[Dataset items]
────────────────────────────────────────

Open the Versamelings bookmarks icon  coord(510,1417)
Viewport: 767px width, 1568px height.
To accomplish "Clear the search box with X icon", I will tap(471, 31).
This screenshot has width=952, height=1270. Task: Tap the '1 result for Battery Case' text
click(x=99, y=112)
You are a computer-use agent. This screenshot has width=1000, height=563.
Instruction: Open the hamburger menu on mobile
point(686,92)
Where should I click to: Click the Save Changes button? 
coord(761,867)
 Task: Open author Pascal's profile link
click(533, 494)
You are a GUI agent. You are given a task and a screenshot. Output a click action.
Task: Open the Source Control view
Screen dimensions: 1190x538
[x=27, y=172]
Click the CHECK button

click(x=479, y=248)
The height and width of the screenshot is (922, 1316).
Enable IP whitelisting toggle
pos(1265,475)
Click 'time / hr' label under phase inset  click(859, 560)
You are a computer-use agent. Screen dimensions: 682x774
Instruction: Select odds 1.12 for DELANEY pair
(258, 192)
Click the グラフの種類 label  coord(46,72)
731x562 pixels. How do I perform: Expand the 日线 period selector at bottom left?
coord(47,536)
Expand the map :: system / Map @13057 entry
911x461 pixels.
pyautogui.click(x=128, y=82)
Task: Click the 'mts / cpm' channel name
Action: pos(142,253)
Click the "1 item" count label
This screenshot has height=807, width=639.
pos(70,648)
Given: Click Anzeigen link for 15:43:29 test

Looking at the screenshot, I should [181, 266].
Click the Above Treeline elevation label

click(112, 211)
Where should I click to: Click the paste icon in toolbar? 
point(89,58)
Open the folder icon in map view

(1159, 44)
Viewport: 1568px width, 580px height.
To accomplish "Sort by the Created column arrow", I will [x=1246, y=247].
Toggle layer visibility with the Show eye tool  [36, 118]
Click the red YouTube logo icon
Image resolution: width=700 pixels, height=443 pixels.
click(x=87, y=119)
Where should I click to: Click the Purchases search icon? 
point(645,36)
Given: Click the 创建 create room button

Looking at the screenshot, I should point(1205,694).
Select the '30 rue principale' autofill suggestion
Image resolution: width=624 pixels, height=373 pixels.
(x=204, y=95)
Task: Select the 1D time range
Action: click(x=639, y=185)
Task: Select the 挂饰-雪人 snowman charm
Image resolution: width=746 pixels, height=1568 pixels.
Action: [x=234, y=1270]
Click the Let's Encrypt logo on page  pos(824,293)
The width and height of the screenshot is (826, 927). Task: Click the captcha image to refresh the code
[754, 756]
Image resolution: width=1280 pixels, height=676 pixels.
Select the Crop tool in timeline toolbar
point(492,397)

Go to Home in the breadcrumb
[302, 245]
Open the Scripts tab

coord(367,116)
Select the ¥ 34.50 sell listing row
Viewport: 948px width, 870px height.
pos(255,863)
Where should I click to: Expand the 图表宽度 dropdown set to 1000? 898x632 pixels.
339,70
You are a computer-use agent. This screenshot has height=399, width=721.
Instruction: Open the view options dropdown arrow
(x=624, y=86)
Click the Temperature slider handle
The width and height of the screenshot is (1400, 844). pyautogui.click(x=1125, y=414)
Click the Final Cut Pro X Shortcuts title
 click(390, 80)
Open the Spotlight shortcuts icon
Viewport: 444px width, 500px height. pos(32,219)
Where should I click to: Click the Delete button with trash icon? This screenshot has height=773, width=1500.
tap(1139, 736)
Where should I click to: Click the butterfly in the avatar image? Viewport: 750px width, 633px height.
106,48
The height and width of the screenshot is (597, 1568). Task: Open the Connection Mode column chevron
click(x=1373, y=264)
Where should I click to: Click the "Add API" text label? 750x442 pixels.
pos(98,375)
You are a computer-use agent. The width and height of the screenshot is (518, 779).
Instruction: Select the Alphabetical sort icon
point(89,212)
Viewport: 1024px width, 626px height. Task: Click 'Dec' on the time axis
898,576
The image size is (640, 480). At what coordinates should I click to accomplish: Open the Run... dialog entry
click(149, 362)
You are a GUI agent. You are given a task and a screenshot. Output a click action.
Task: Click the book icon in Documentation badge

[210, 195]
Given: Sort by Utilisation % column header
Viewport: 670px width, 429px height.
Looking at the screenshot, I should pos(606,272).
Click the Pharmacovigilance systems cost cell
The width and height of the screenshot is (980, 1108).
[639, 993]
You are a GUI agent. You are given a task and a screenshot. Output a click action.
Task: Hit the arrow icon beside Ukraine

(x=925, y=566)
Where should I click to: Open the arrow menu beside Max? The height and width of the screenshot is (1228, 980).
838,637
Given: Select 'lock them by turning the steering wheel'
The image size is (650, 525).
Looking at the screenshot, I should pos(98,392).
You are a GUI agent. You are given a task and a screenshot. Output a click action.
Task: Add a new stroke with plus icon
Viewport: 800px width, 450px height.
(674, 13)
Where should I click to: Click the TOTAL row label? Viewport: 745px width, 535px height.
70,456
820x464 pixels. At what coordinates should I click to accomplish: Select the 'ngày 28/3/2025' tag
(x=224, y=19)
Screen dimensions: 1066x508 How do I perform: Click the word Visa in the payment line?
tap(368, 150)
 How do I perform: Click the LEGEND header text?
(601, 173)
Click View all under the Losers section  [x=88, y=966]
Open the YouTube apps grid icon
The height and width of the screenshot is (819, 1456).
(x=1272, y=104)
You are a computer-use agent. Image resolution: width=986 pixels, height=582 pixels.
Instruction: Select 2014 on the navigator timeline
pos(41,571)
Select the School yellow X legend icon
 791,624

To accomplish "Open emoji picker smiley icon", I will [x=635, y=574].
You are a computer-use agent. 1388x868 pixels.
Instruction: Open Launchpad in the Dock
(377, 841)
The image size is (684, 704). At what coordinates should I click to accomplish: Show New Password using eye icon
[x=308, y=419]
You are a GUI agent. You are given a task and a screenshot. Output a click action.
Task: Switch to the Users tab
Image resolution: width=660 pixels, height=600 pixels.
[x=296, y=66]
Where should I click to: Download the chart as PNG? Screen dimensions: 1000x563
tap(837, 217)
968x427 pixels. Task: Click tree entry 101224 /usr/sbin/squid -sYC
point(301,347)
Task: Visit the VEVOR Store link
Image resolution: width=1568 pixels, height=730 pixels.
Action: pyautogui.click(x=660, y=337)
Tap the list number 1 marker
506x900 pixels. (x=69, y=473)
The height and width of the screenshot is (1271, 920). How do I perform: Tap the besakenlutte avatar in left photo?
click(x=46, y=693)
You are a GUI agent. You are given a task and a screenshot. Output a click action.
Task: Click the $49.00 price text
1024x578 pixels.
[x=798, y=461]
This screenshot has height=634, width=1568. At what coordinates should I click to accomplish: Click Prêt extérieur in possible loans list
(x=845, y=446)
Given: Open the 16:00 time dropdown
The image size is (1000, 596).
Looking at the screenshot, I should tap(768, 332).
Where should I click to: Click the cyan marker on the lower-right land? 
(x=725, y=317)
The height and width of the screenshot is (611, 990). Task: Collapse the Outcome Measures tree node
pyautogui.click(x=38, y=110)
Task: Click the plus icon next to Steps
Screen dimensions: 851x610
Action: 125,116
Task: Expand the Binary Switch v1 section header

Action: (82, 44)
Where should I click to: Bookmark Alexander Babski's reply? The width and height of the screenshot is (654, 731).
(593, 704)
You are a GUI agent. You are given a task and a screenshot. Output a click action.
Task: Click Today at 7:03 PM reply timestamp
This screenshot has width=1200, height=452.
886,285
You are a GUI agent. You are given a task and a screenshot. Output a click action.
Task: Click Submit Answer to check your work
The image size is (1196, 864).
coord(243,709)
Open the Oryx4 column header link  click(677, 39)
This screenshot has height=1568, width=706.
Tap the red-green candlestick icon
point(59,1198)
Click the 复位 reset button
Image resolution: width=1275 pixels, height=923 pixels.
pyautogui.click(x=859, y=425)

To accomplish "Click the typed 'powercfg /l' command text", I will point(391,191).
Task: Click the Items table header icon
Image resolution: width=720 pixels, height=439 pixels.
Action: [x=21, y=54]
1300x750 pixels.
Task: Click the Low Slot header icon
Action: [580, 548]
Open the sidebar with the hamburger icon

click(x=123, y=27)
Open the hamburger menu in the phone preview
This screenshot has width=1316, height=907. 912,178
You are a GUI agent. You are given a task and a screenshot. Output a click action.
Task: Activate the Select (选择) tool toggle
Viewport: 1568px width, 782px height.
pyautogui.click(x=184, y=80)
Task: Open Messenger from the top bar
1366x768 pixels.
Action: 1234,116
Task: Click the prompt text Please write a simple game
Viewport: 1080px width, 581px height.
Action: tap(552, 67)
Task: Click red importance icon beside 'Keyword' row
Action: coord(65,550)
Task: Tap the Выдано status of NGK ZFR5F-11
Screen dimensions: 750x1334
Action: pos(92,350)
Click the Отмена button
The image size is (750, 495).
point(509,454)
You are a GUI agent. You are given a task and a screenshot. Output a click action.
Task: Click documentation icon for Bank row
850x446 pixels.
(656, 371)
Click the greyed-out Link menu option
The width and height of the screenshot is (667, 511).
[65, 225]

────────────────────────────────────────

## Exercise instructions
Lines holding "plus" in the data above: copy each of them.

## Task output
Task: Add a new stroke with plus icon
Task: Click the plus icon next to Steps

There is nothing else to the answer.